** The request **
Set down, word for word, the part of the passage on Kaggle's challenges starting at "One challenge Kaggle" and ending at "content and data.".

** Passage provided **
▼▼▼
Figure 16.1 Some Kaggle customers and the results delivered, compiled from published sources and company website

Challenges

One challenge Kaggle faces is the doubt which companies have regarding the Kagglers and their suitability in solving industry-specific or company-specific predicaments. The main question is how someone with no background in their particular industry or domain could solve such problems. Anthony replies to these skeptics by pointing out that Kaggle is a collaboration between the data scientists and the experts. The latter brings in the business content whereas the former joins forces and offers valuable solutions based on this content and data.

However, Kaggle changed its stance regarding this issue in January 2014, when it decided to move from its generalist outlook and focus more on one particular industry, Oil and Gas. “There is a lot to learn in each area,” says Mr. Goldbloom. “We will still do competitions, they are a great engine for finding talent. But our returns as a business will be higher if we focus.” (Excerpt from The New York Times interview.)
▲▲▲
** Data block **
▼▼▼
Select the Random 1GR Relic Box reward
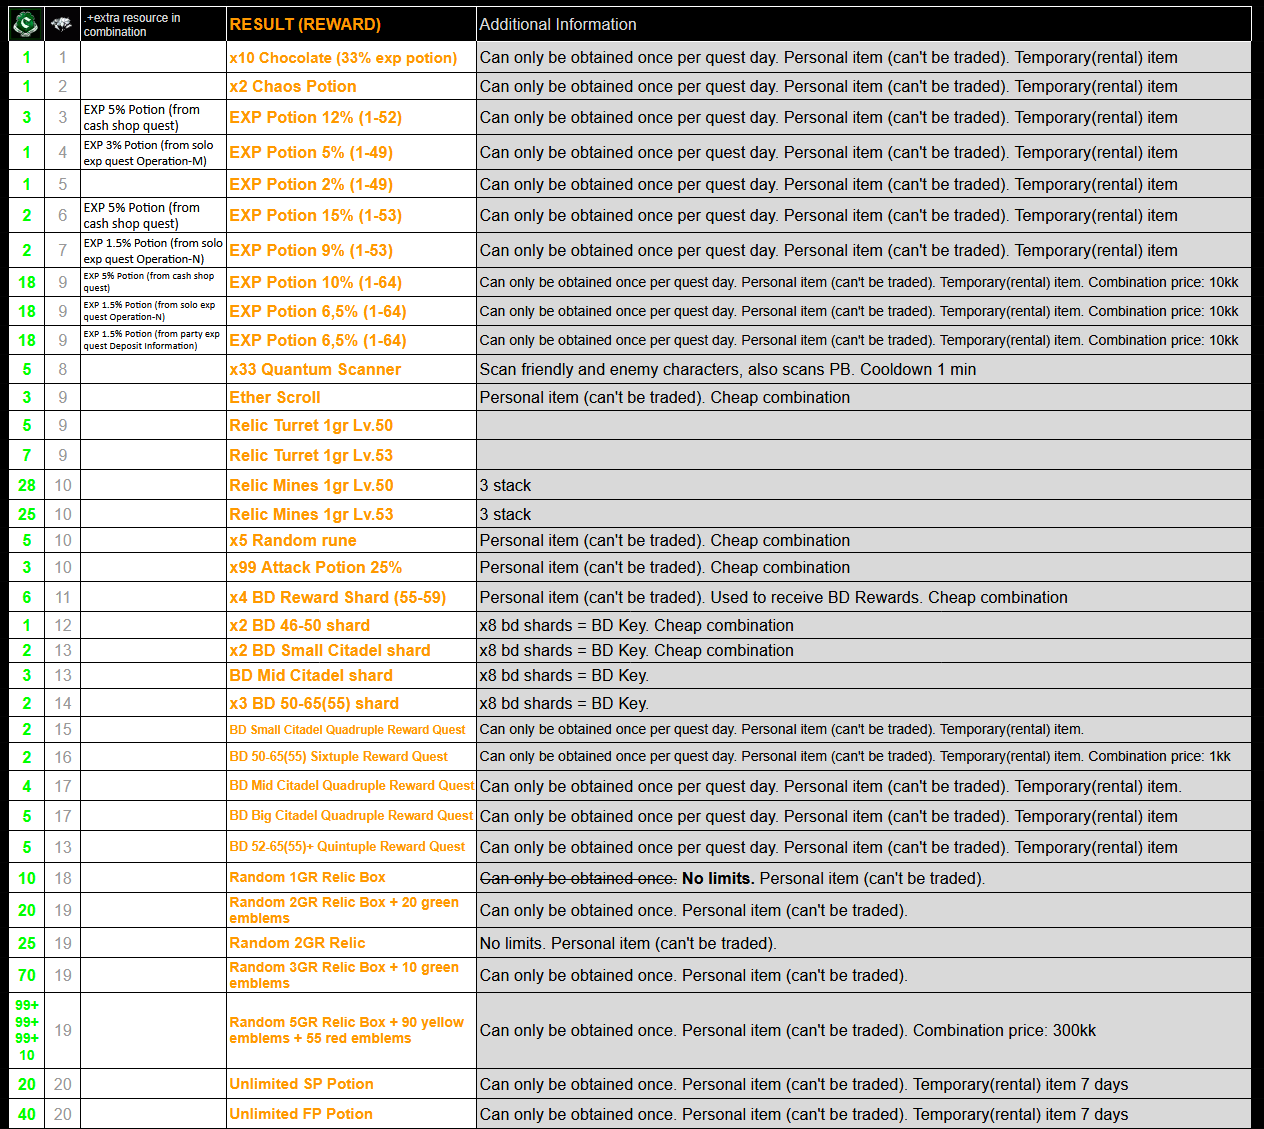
▲▲▲
** Response **
One challenge Kaggle faces is the doubt which companies have regarding the Kagglers and their suitability in solving industry-specific or company-specific predicaments. The main question is how someone with no background in their particular industry or domain could solve such problems. Anthony replies to these skeptics by pointing out that Kaggle is a collaboration between the data scientists and the experts. The latter brings in the business content whereas the former joins forces and offers valuable solutions based on this content and data.